題目 a: 請將下方談華人秩序崇拜的原文,從「中國人的秩序崇拜,可能也展現」起,一直到「習性而來的具體表現值得肯定。」為止(含這幾個字),一字不改地抄寫下來。

原文節錄:
+++++

中國人的秩序崇拜,可能也展現在民主先進的國度裡。許多華人在先進民主國家裡,被認為是表現良好的一群,包括他們的守法、守紀的精神。
也許新加坡是個更值得討論的例子。新加坡是個比較不那麼民主的國度,但是法律嚴明、社會秩序良好。很多華人都對這樣的國度深有好感,並且對其政府管理績效給予極高的評價。而後續移入新加坡的華人顯然也多半樂意遵守相關的法規,成為其守法國民。從這個角度來說,華人基於秩序崇拜習性而來的具體表現值得肯定。
當然,我們也可能有幾分遺憾地發現,即使是當今中共統治下的中國,國民也普遍接受由中共統治所建立的秩序形態:高壓式的、粗暴的秩序。不但是接受,很可能許多人自然成為了這個秩序的踐行者,為其存續而做出種種努力,包括壓迫其他的人民。

+++++

所給資料:

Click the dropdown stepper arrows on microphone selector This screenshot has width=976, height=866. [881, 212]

+++++

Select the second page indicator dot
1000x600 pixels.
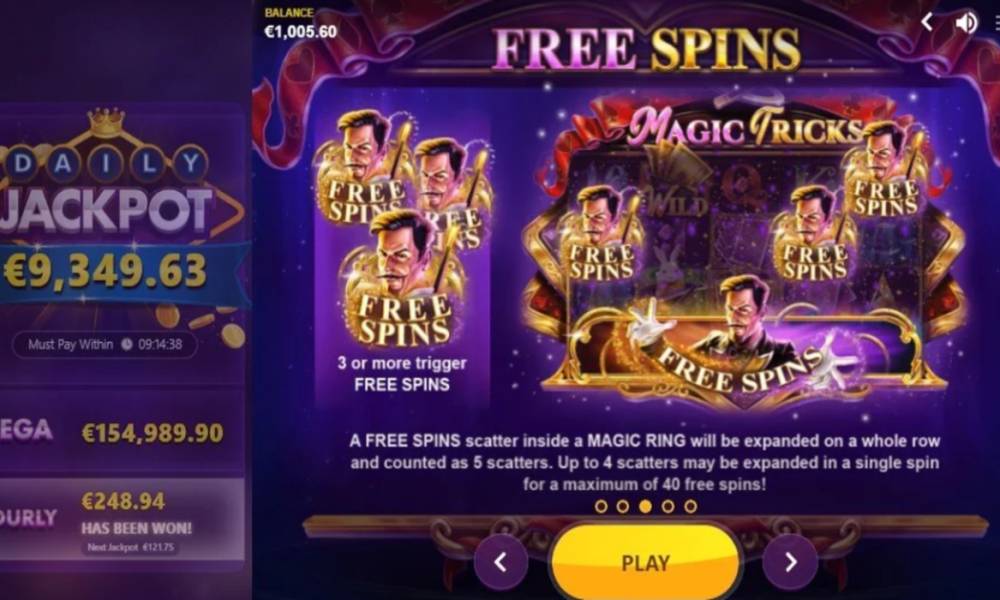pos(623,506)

+++++

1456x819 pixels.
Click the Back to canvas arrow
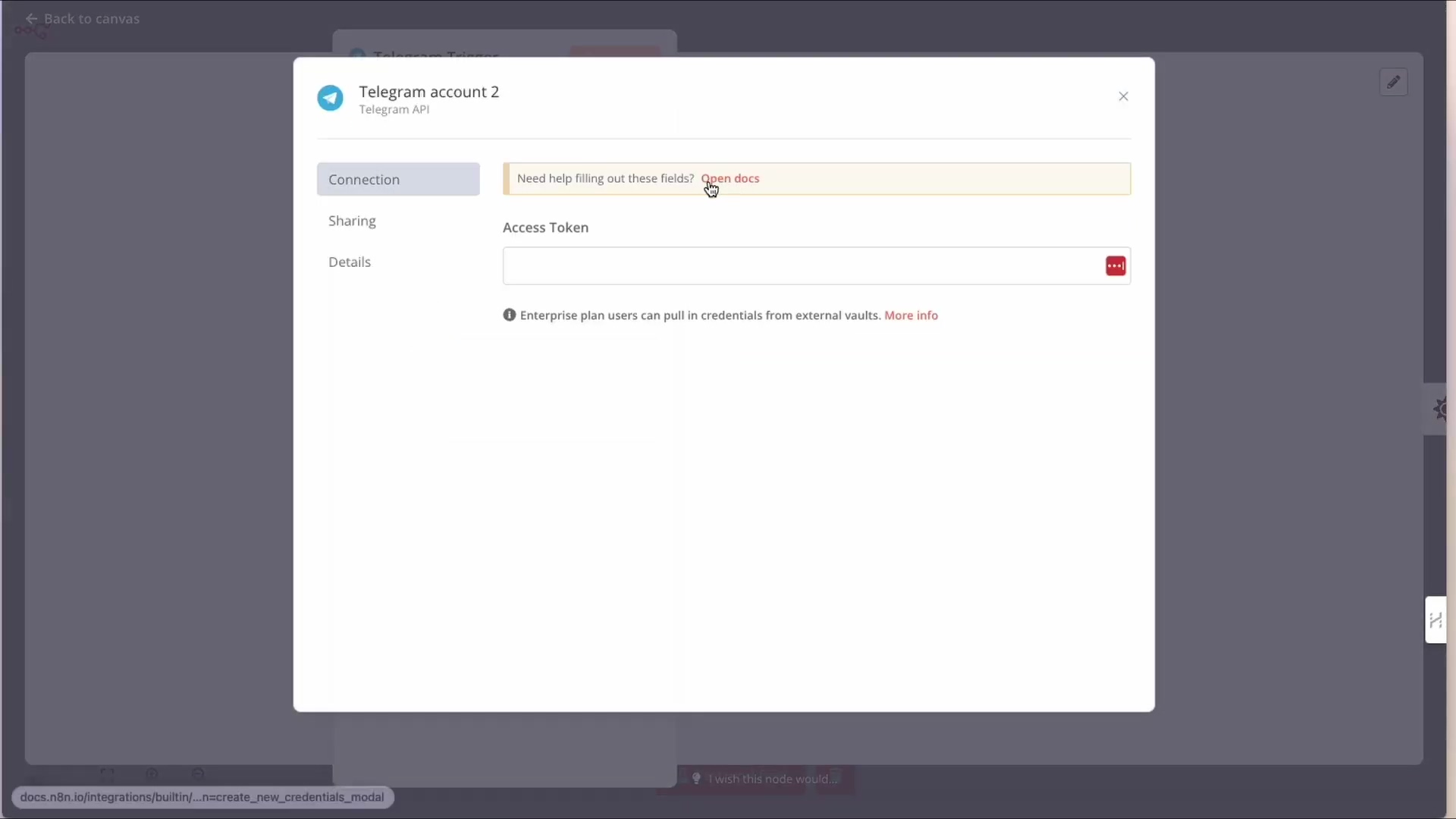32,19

+++++

題目 b: 請找出上方資料中所有包含「Click」一詞的列,並把這些列原樣逐一列出。

解答過程 a:
中國人的秩序崇拜,可能也展現在民主先進的國度裡。許多華人在先進民主國家裡,被認為是表現良好的一群,包括他們的守法、守紀的精神。
也許新加坡是個更值得討論的例子。新加坡是個比較不那麼民主的國度,但是法律嚴明、社會秩序良好。很多華人都對這樣的國度深有好感,並且對其政府管理績效給予極高的評價。而後續移入新加坡的華人顯然也多半樂意遵守相關的法規,成為其守法國民。從這個角度來說,華人基於秩序崇拜習性而來的具體表現值得肯定。

解答過程 b:
Click the dropdown stepper arrows on microphone selector This screenshot has width=976, height=866. [881, 212]
Click the Back to canvas arrow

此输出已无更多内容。